Start of Records for this task
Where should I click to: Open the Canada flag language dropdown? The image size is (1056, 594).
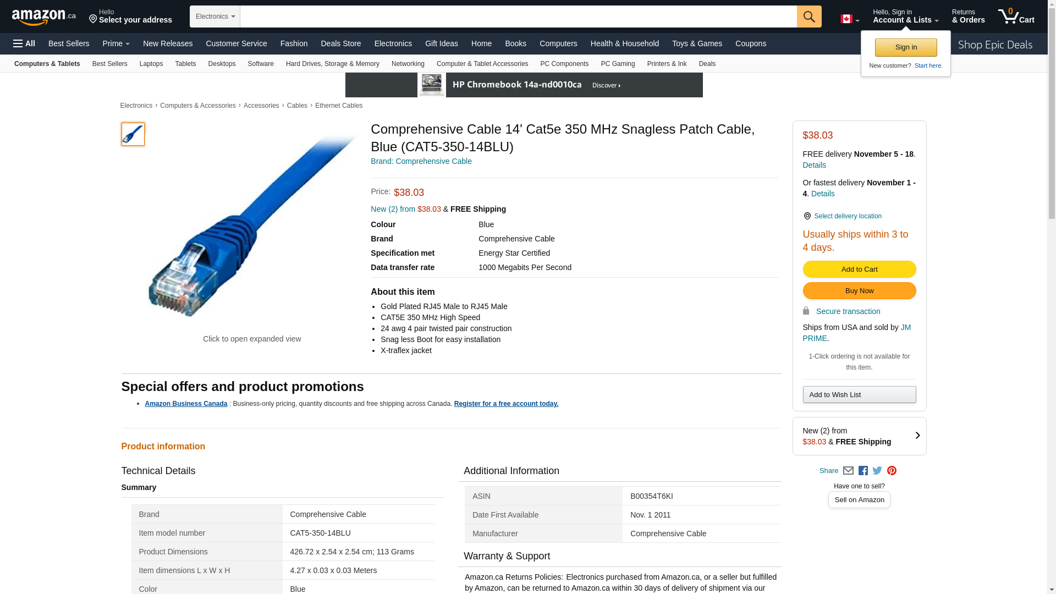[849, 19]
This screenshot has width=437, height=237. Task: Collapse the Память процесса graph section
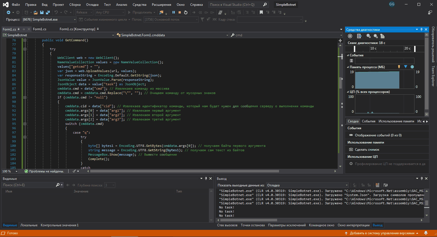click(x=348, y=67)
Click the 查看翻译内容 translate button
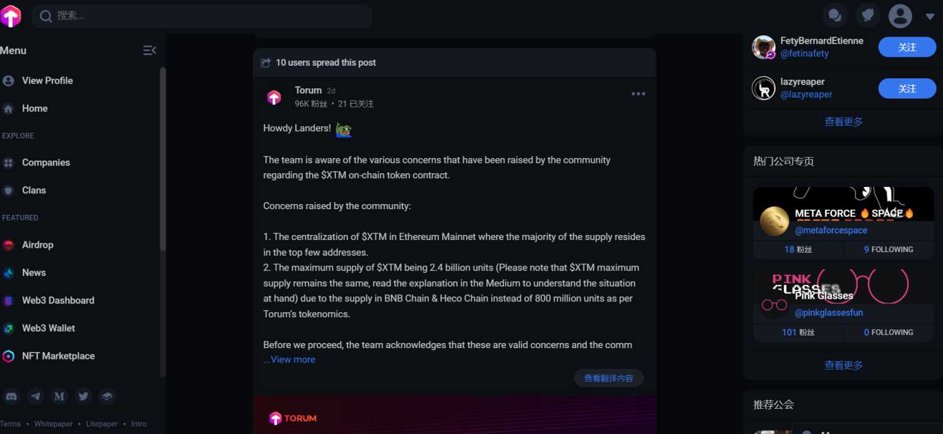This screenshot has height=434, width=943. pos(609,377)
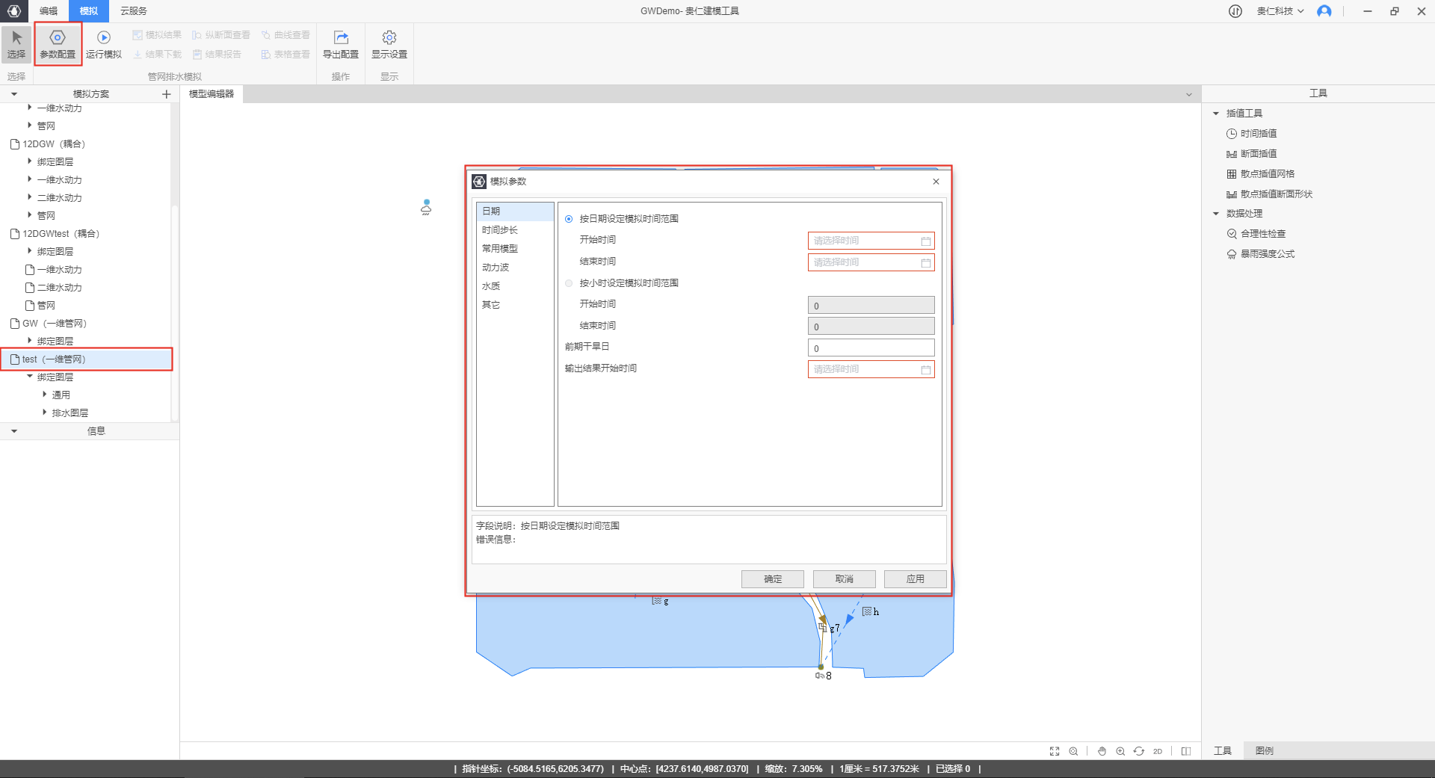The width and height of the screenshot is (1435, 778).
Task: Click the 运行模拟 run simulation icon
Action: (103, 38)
End of Records for this task
Start of Records for this task
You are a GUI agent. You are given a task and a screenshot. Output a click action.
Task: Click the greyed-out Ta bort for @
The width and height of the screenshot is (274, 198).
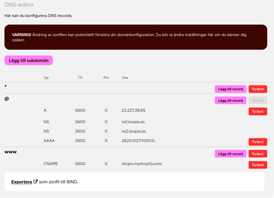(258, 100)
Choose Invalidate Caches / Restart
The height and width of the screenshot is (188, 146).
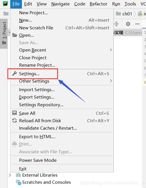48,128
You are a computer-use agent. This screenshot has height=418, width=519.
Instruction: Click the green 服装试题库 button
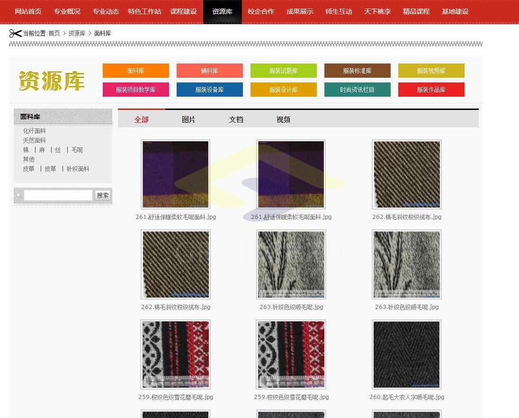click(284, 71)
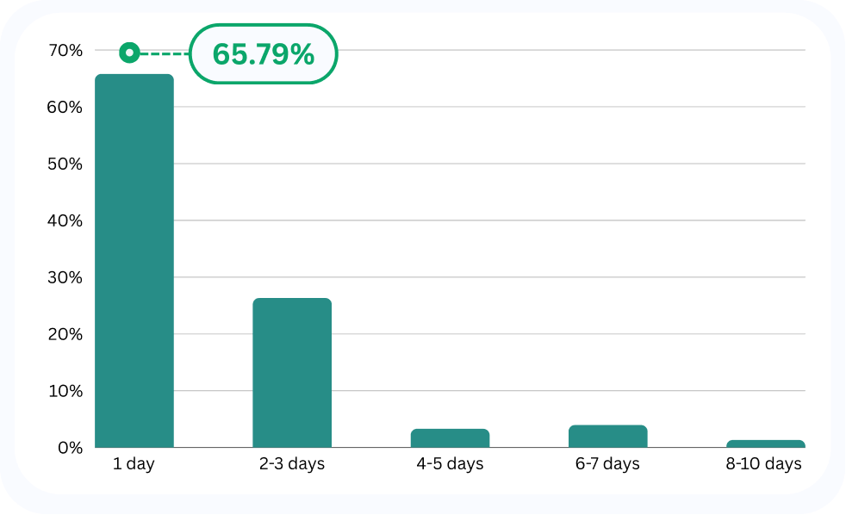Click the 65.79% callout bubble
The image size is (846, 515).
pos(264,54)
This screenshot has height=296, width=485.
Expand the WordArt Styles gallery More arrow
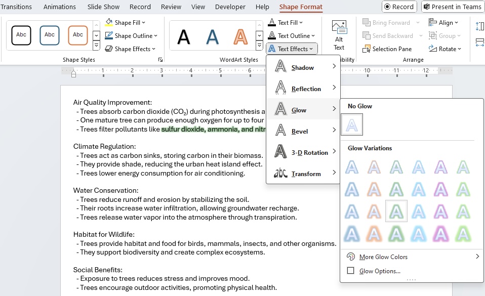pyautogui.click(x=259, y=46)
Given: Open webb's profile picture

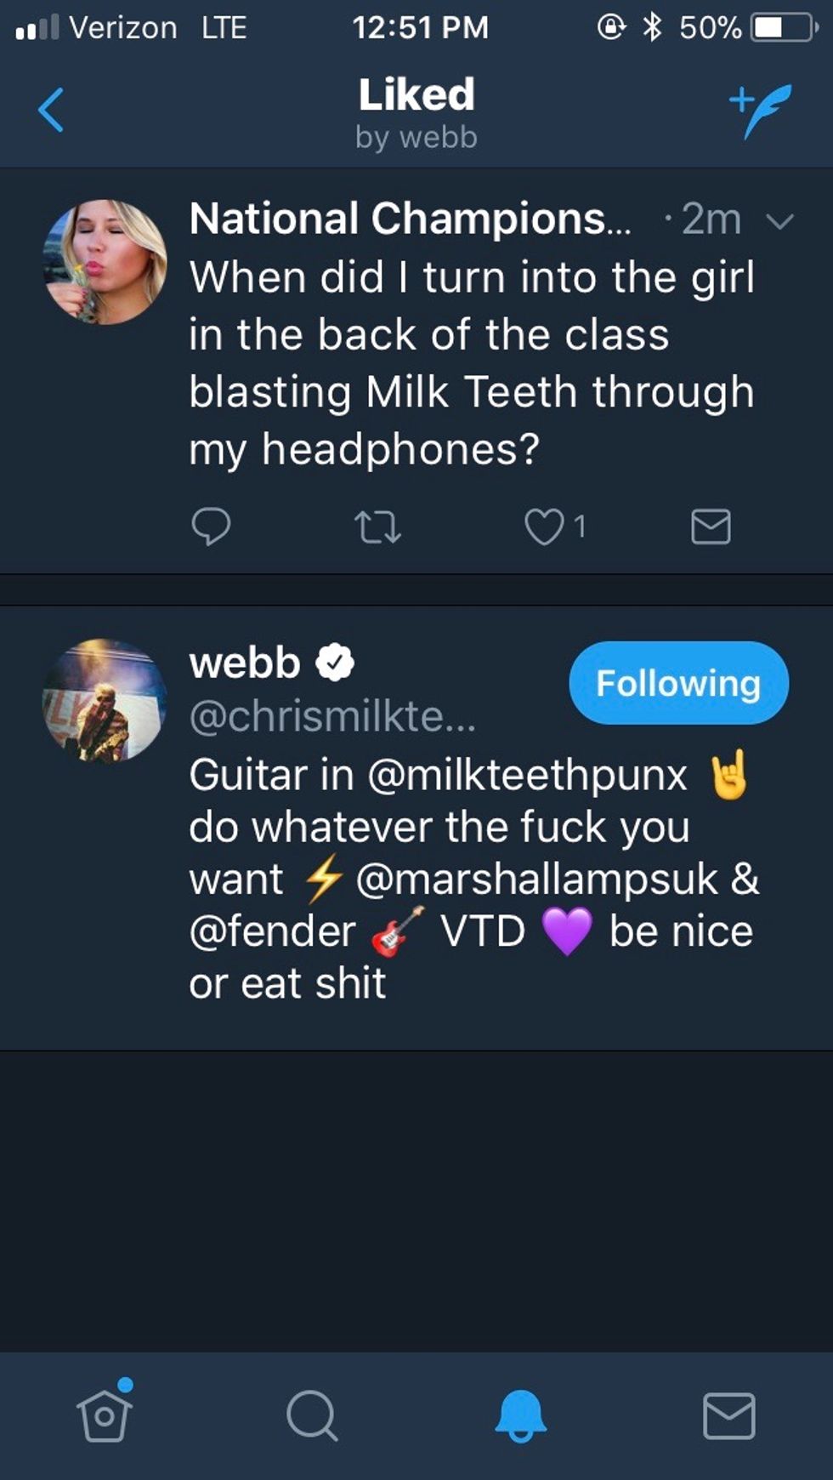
End of Records for this task
_Problem_
Could you render the stretch of the listing from the line containing "This screenshot has height=296, width=485." through the line containing "Given: Open webb's profile picture" as a JSON list of strings, one per line, leaving out blank lines and the pictures?

_Expected answer_
[
  "This screenshot has height=296, width=485.",
  "Expand the WordArt Styles gallery More arrow",
  "pyautogui.click(x=259, y=46)",
  "Given: Open webb's profile picture"
]